On 20 November 2025, Ordet in Milan hosted the closing of A Formality, the first solo exhibition in Italy by Jack O’Brien (London, 1993), whose practice is grounded in an extensive overwriting of meanings. Various materials – often sourced from consumer culture – are assembled and stripped of context to generate new narratives. Heat-shrink film, epoxy resins, fabrics, cable ties, and plastics come together in the large-scale installations with which O’Brien experiments. These works amplify the monumentality of his gestures of assembly, carried out both during and after the making process. Ordet became the stage for a story shaped by a desire to experiment.

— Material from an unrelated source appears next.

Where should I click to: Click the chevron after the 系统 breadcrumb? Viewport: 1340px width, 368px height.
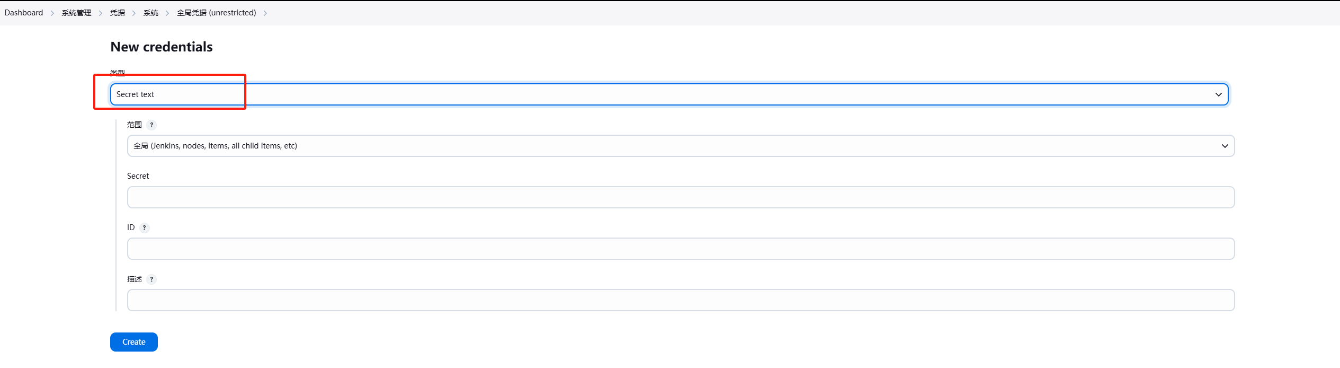click(167, 13)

Installation view of Jack O’Brien’s A Formality (2025) at Ordet, showing sculptural and spatial elements arranged within the gallery. Photo by Nicola Gnesi
Jack O’Brien, A Formality, installation view, Ordet, 2025. Courtesy of the artist and Ordet. Photo: Nicola Gnesi

A FORMALITY: THE CURATORSHIP

The curatorial project presents itself as an unfinished tool, made of gears and rollers that evoke a factory in the making, suspended in time. As you enter, a sharp smell reminiscent of glues and machine plastics fills the air. Both alluring and slightly unsettling, the scent sparks curiosity. Two intersecting black conveyor belts stretch diagonally across the space, creating a narrative punctuated by white objects – like small statues resting on plinths. Yet the mechanism is broken; nothing moves, and the process comes to a halt. The white – of the walls and of the sculptures – recalls a past sense of sacredness, emphasized by draped fabrics soaked in plaster and cement. The object is static, yet always in flux. Black, in contrast, brings us back to a performative present, to a consumerist society driven by productivity and perpetual motion. The transformation of the industrial object turns the exhibition experience into a moment of contemplation and reflection, far from the relentless efficiency of today. What the artist creates is not a finished object; it is an embodiment of possibilities, a gesture toward times that feel ancient, without slipping into didacticism. Reaching the second floor, one encounters a composition of pipes and drapery recalling columns with soft, fluid forms. The curatorial choice to exhibit the sculptures as though they were part of an assembly line reinforces the artist’s poetics. The reconfiguration of the object becomes increasingly urgent. The exhibition implicitly brings these aspects to the surface, making us participants in an infinite mechanism of which we become part, almost without noticing.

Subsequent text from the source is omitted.